▶ PROVIDED RECORDS:

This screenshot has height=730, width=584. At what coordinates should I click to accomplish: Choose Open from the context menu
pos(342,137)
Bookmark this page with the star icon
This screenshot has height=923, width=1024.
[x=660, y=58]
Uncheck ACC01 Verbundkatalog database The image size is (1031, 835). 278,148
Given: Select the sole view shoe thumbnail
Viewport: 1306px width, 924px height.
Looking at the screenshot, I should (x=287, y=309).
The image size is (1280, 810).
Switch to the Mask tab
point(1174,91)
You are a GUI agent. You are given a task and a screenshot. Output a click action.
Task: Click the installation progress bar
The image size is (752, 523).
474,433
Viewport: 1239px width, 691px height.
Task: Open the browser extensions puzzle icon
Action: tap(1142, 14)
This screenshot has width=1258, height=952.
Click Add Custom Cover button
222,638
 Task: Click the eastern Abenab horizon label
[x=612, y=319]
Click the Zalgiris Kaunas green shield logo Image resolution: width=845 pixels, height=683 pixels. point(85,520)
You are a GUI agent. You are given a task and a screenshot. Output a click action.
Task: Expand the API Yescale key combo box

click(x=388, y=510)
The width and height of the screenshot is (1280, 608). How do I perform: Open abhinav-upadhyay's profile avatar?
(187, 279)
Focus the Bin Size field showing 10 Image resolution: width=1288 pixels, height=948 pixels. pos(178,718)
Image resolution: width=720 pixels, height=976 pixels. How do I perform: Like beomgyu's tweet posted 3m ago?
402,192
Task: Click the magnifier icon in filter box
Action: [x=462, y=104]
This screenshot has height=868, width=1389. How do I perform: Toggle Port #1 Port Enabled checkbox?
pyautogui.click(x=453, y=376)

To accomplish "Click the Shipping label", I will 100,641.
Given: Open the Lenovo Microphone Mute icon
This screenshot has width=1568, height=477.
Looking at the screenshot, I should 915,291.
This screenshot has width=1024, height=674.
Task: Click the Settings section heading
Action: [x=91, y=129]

▶ ACTION ITEM:
An exact copy of the lines from the one containing "Focus the Bin" through the end of the entries is required, and nothing beyond them.

▶ WRITTEN REPLY:
Focus the Bin Size field showing 10 Image resolution: width=1288 pixels, height=948 pixels. pos(178,718)
Image resolution: width=720 pixels, height=976 pixels. How do I perform: Like beomgyu's tweet posted 3m ago?
402,192
Task: Click the magnifier icon in filter box
Action: [x=462, y=104]
This screenshot has height=868, width=1389. How do I perform: Toggle Port #1 Port Enabled checkbox?
pyautogui.click(x=453, y=376)

To accomplish "Click the Shipping label", I will 100,641.
Given: Open the Lenovo Microphone Mute icon
This screenshot has width=1568, height=477.
Looking at the screenshot, I should 915,291.
This screenshot has width=1024, height=674.
Task: Click the Settings section heading
Action: [x=91, y=129]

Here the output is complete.